Can I make a suit that will allow the wearer to survive a 40 story fall?

Sure, if it’s a bathing suit and you land in deep water.

Survival chances aren’t good, mind you.

Considering that stuntmen use enormous air-filled “mattresses” and piles of hundreds of cardboard boxes, chances look dim for a natty, practical attire you could buy from Moss Bros. The best option would be some kind of built in “wings” allowing you to steer yourself towards trees/water etc (although remember that at large velocities the shear modulus of water is such that it behaves more like concrete).

I have this image of the “suit” being 39.5 stories high… :slight_smile:

Hmmm, I think that in terms of surviving an impact, this wouldn’t work very well as the container would hit the ground and a tremendous shock wave would travel through the fluid, injuring the occupant.

Not quite a ‘suit’, but wasn’t there a design for an orbital escape device that was little more than an overstuffed chair; the astronaut travelling arse-first toward the ground braked only by wind resistance?

Holy moly. You first.

Sounds like a bastardization of G-suits pilots wear. IIRC, they have water or some other fluid in the legs. But they work by pushing blood out of the extremities so the pilot doesn’t black out. They wouldn’t protect him from being crushed.

See, I’m wondering how much deceleration a human body can handle if the force is distributed evenly. When you fall out of a building, most of the force lands on one spot which either shatters your head or sends your legs flying up through the rest of you.

Gumbercules - See that bear suit is what I had in mind.

this (or somethihng very much like it) was the re-entry vehicle I was thinking of; I think the retro motor is there to drop the thing below orbital velocity, rather than slow descent.

Oops - it wasn’t that one because the occupant has a parachute; with the one I was thinking of, the occupant stays in it all the way to the ground.

This is the one.

I refer you to the wonderful Zorb. If you watch the beginning of Jackie Chan’s film Operation Condor, you can see Jackie roll off a 200 foot cliff in one (actually a facsimile), hit the water, and start walking away.

Actually I think acceleration tanks have been studied and considered for space missions that would involve extreme acceleration. I’ve only ever heard of it once, though, and unfortunately I don’t have a cite, but the point is it is a solid theory. By distributing the force of impact evenly across the entire body, you could increase the amount of sustainable G-forces many times over.

I don’t get how that Paracone never reaches more than 30 mph or so. It doesn’t seem like it would create enough drag.
The problem it seems is that the thicker you make the suit, the greater the drag and the slower you will fall.

Sounds like the way to go is to wear a suit with large inflatable air bladders. So while I’m working and typing and whatnot, I just look like a guy with a slightly rumply suit. But when it’s time to go home, I just smash a chair through the window, use a CO2 canister to inflate like a raft and bounce the heck out of there.

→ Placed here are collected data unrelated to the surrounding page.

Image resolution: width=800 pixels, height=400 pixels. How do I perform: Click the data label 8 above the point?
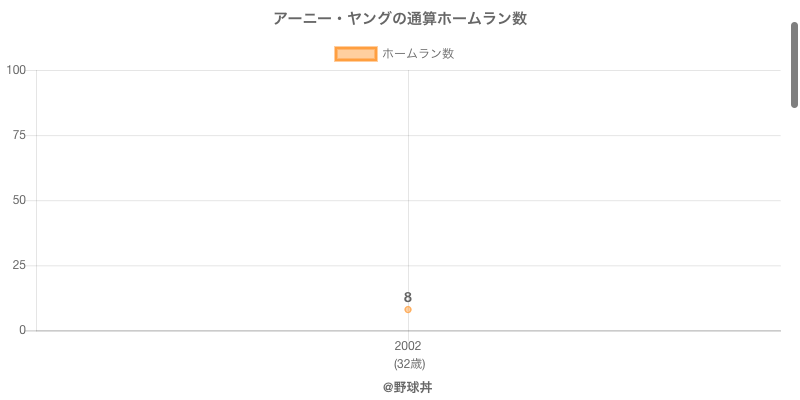pos(408,297)
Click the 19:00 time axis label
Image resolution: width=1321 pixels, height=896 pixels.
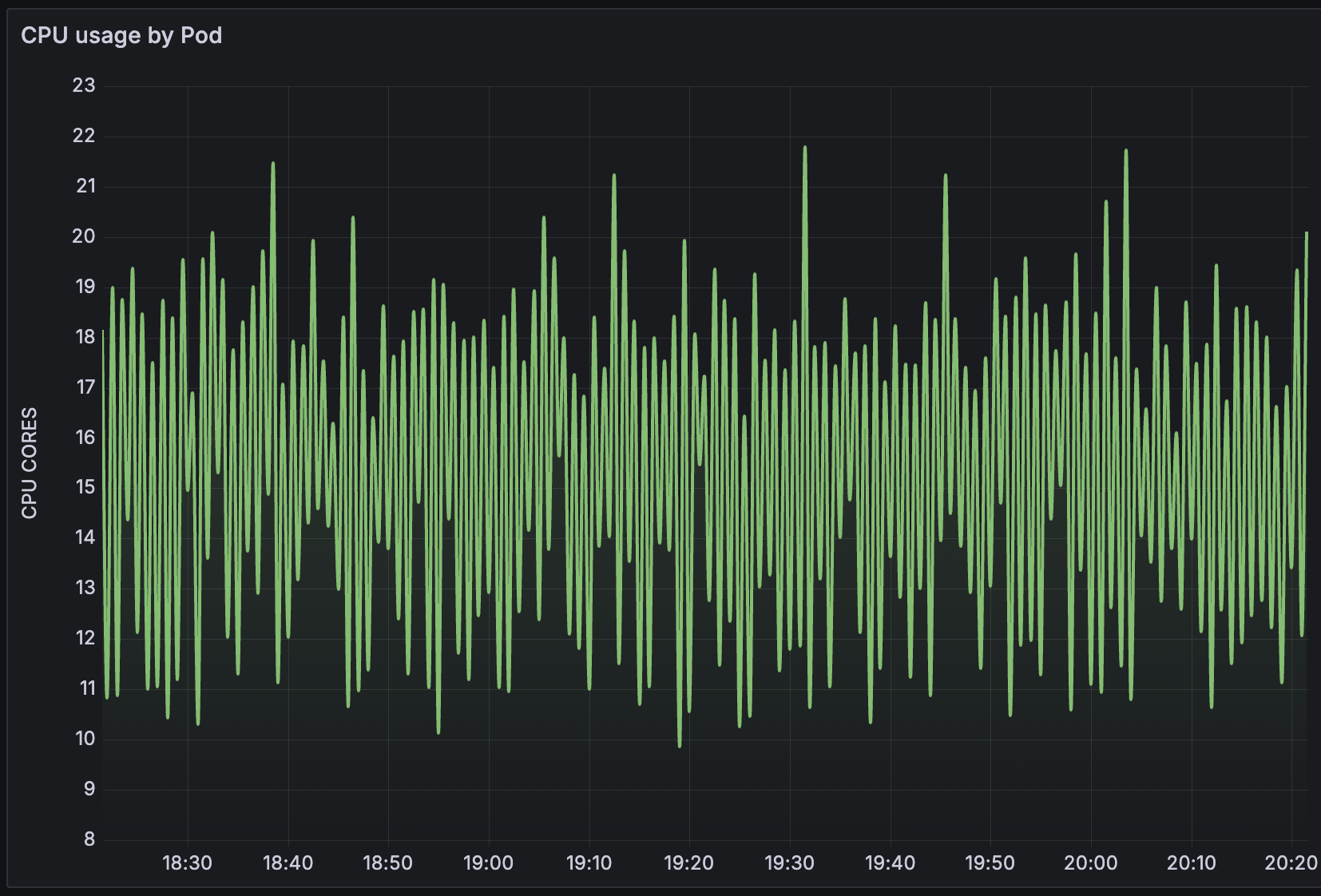(489, 863)
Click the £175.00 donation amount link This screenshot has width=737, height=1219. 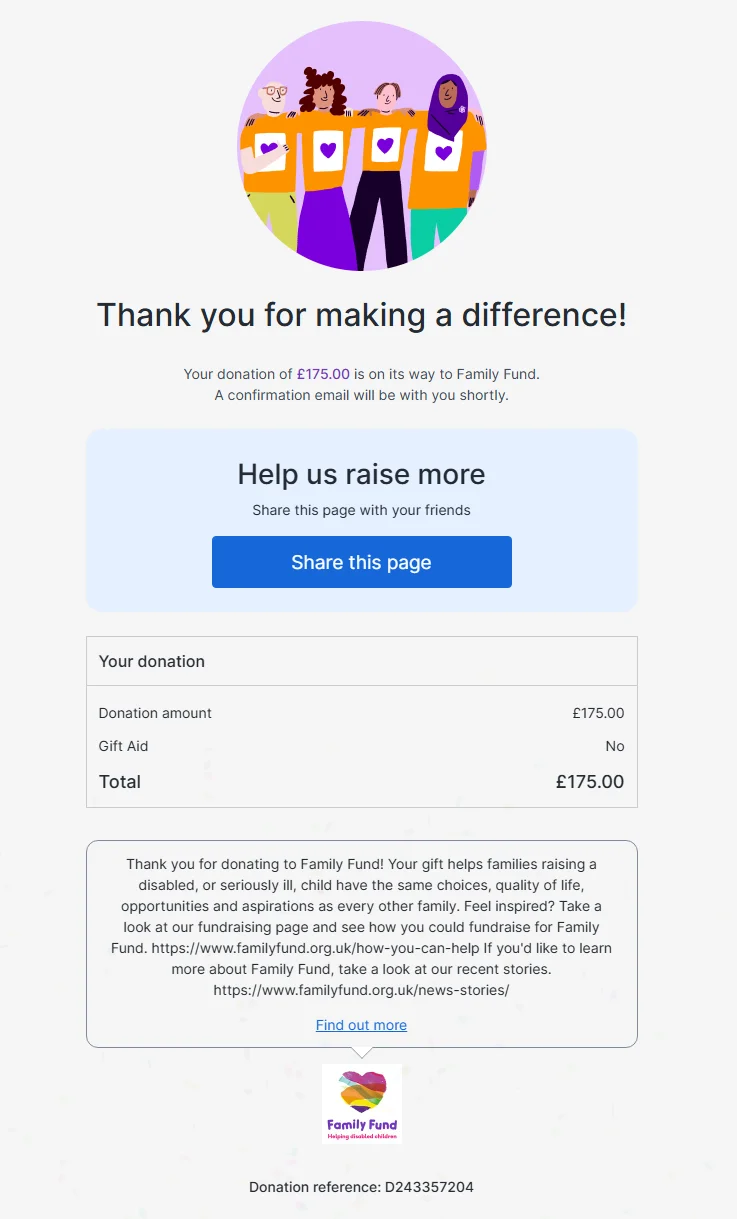323,373
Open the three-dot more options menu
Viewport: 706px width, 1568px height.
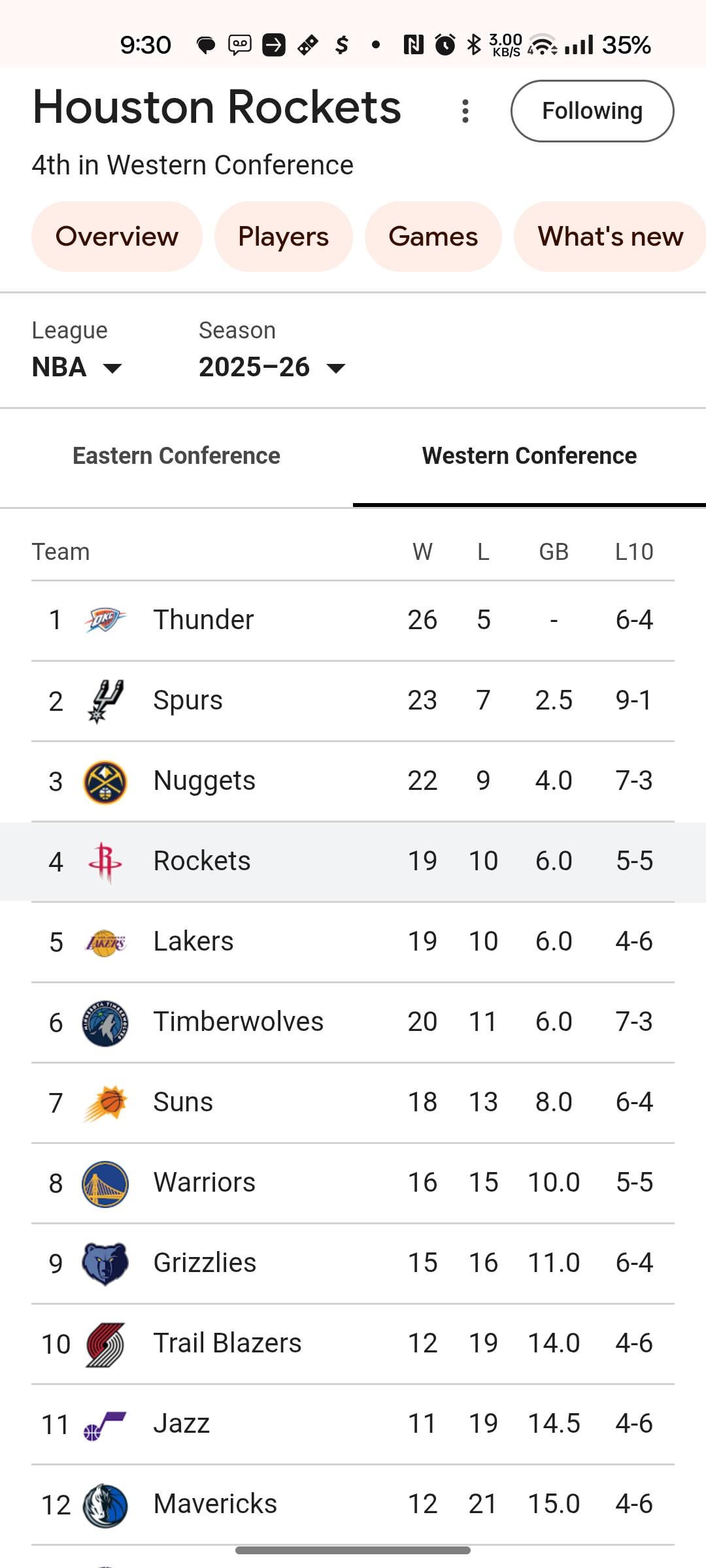coord(465,111)
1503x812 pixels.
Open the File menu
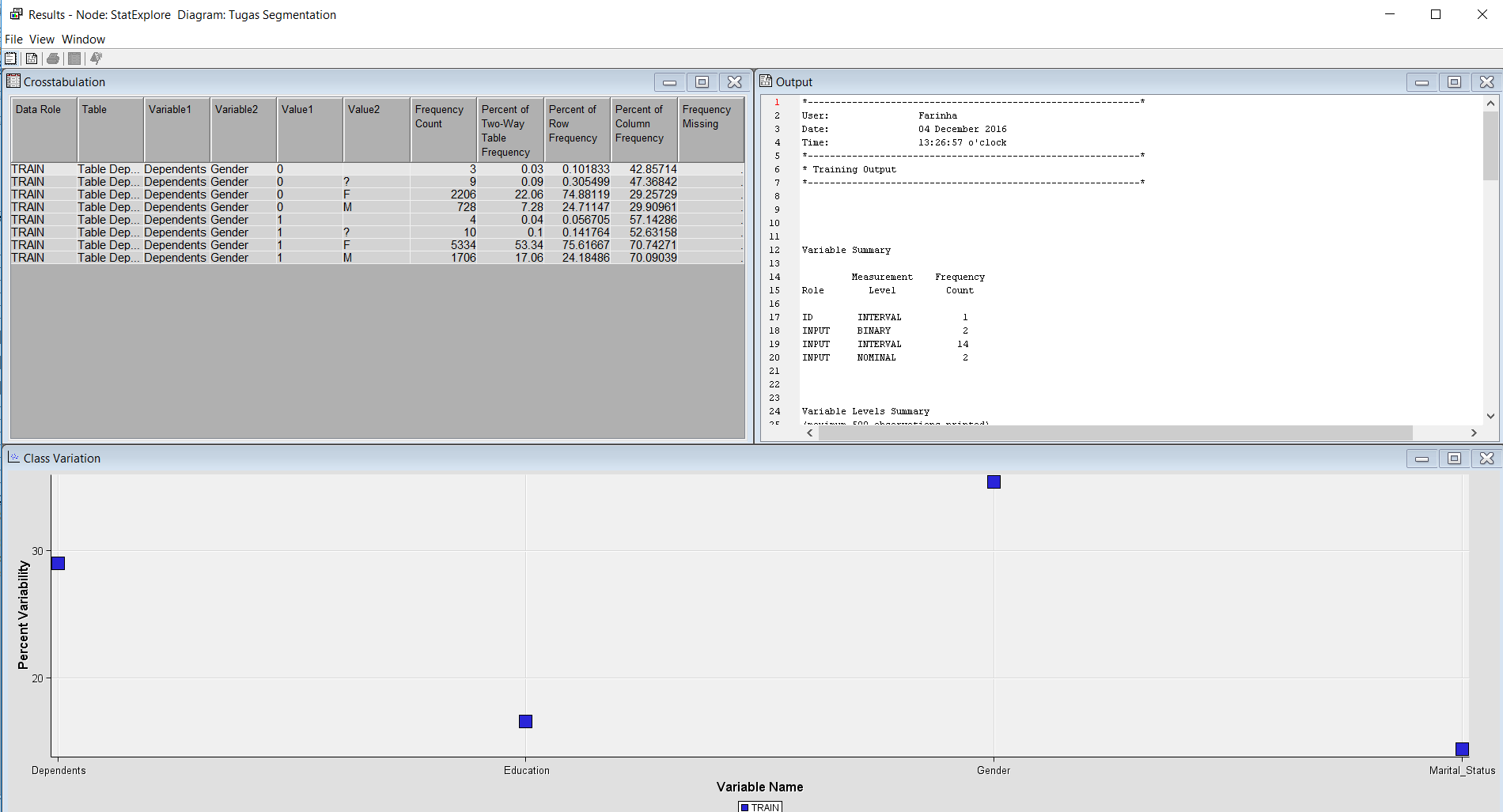[x=13, y=40]
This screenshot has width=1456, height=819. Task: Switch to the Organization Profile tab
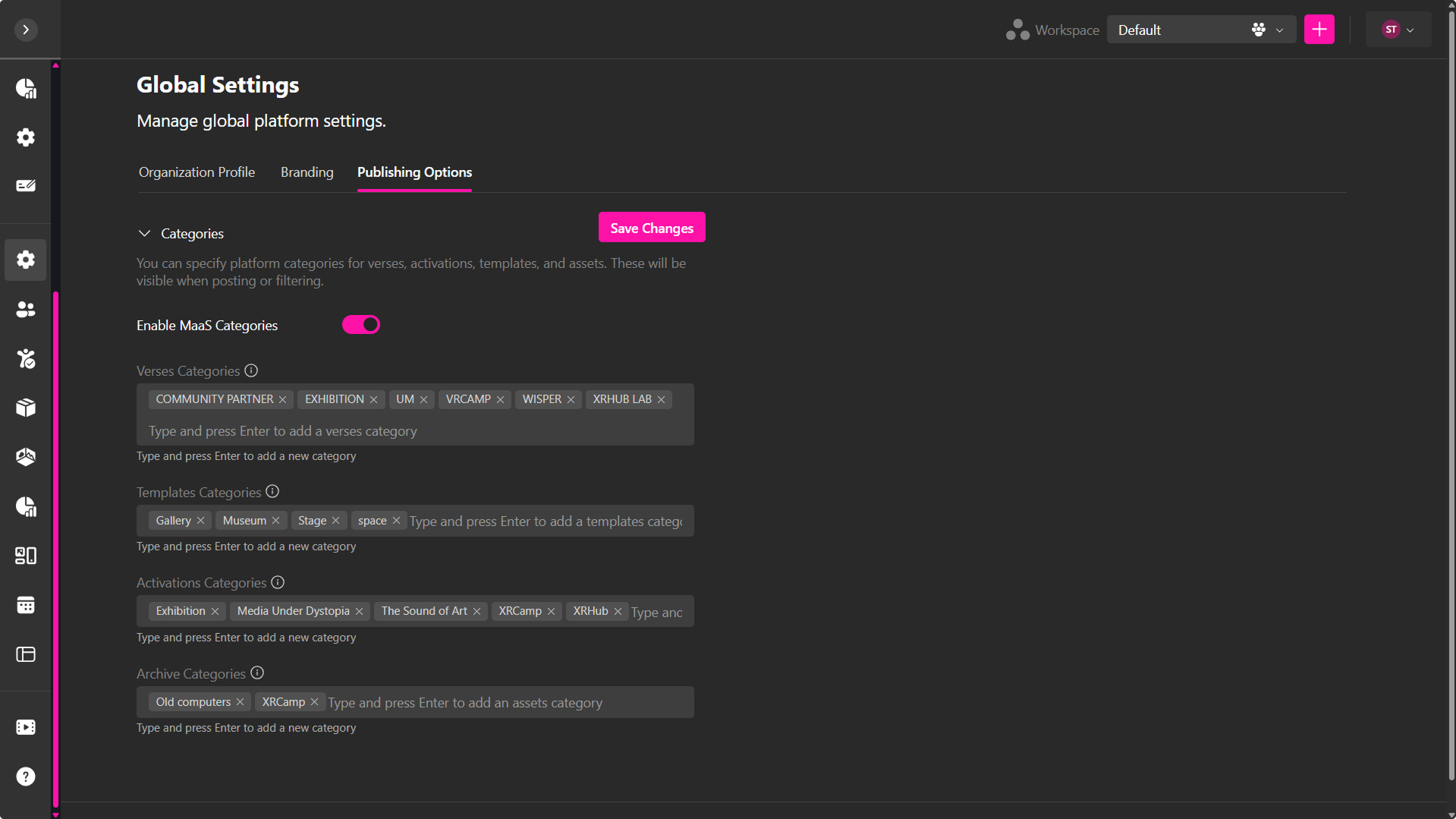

What I really had in mind though was more along the lines of the Iron Man suit. A hard outer shell to protect the occupant from spinal injuries, broken bones and the skull shattering impact of hitting the pavement. The inside lined with some kind of foam. Maybe a hydraulic fluid that is ejected like one of those highway barriers. Basically, you can’t move in it, someone just tosses you out the window and you tumble like a gingerbread man.

The problem with the Iron Man suit is that your body will stop in a very short distance, with only the thickness of the foam to travel. G-forces are based on decelleration over distance, and no matter how good the exo-skeleton is, your body can’t stand such high forces.

Your brain will splat against the inside of your skull, your aorta will tear away from your heart, life will be very unpleasant for a short period of time.

The zorb website strongly discourages this.

So how large a “crumple zone” do you need to survive a 40-story fall? IIRC someone survived 48G in the famous rocket sled experiment. If you wanted to keep it under 40G for safety, would it simply be a 1-story long crumple zone? (I’m too sleepy to do the math, sorry).

If you wanted it to be a rigid suit, you’d want to put 3-meter long mechanica legs with very good shock absorbers. I think that’d do the trick.